Joel Ingram was seven weeks away from full retirement at Goodyear in Gadsden, Alabama. Close friend and fellow electrician, Brian Smith, had 25 years in at the tire plant when it closed its doors.

The USW Local 12L members needed a safety net, so they utilized their ICD benefit.

Ingram recruited six other members and spearheaded an HVAC course for Local 12L. The students are driving over an hour two nights a week to Birmingham to learn about heating and cooling with instructor Brian Byrom. It’s a condensed class, which Ingram calls a “crash course” in HVAC.

“I saw an ad about our ICD benefit and took advantage of it,” said Ingram, who had 27 years in at the Gadsden plant. “The course has been challenging and tough, but I knew I had to do something. You have members coming out of here with no trade or skills. You have to have a backup plan.”
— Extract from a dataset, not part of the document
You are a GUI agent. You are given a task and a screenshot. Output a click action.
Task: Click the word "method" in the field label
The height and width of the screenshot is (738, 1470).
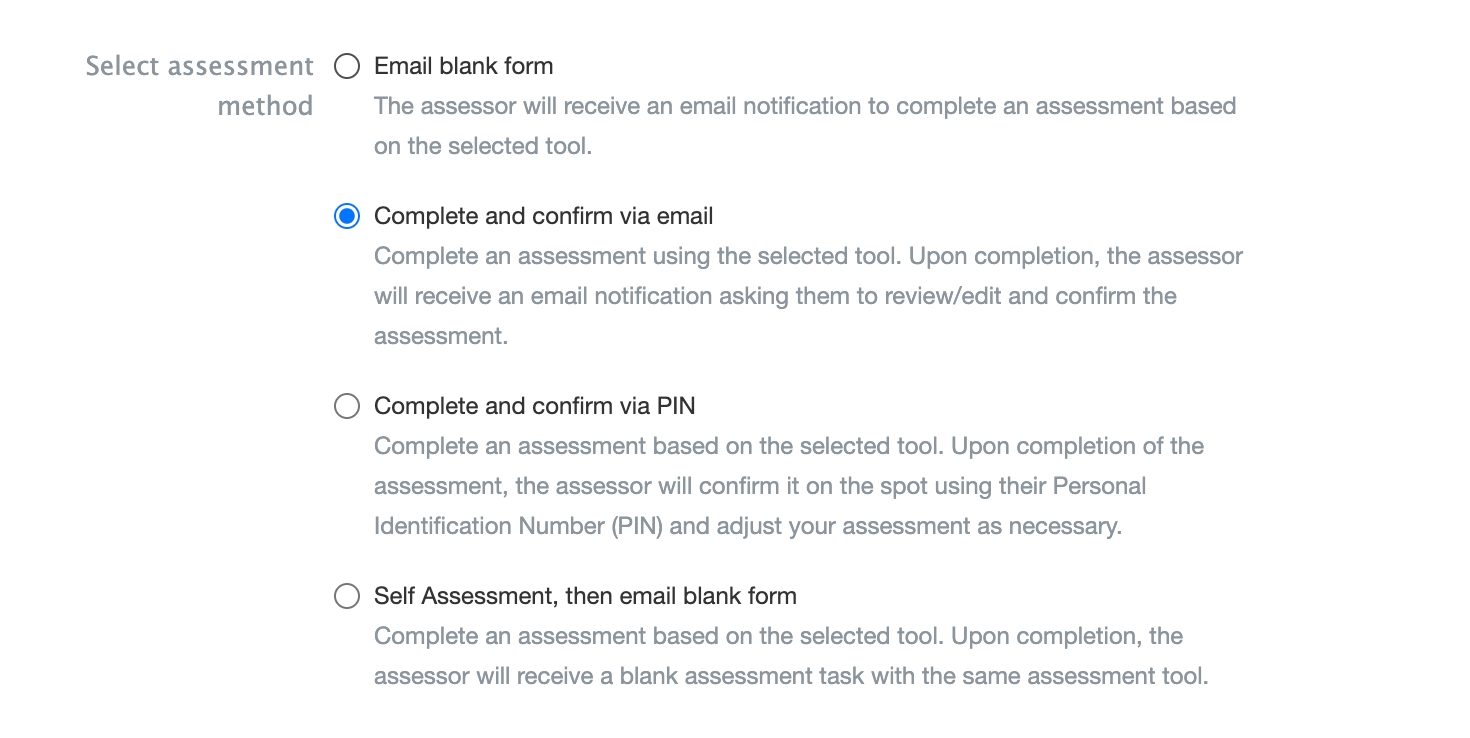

Ingram just found a job at the Honda Lincoln Assembly Plant – an hour drive away – and says putting “HVAC experience on my resume” might have helped get him in the door.

“I saw (this plant closing) coming the last couple of years,” Ingram said. “I didn’t want to be left with nothing. You never can be smart enough.

“If I could tell anybody something about ICD – use your benefit. Take advantage of it.”

Smith, meanwhile, has been on the ICD’s Local Joint Committee for 16 years in Gadsden. The committee is comprised of both union and company staff to make local decisions on how the program is used. Smith, pictured above with his wife Janet, admits he never took a class through ICD until he had to.

“I didn’t get on the ICD board for myself, but for everybody else,” Smith said. “I’m so glad I did this HVAC class. It’s really a fulfillment thing and something else to put on that resume.

“ICD has been a huge benefit,” Smith continued. “It has given a ton of our Gadsden members a chance to go to school, get degrees, and go on to do other things.”

The 16-week HVAC course runs on Tuesdays and Thursdays from 6-9 p.m. It’s almost an hour-and-a-half drive one way for Smith and the other seven Gadsden members.

“I told the guys once we finish this they can’t take it away from us, like the closing of the plant," Smith said. "That’s why ICD was started to help the members in times of need.

“It’s given us something to turn to in desperate times.”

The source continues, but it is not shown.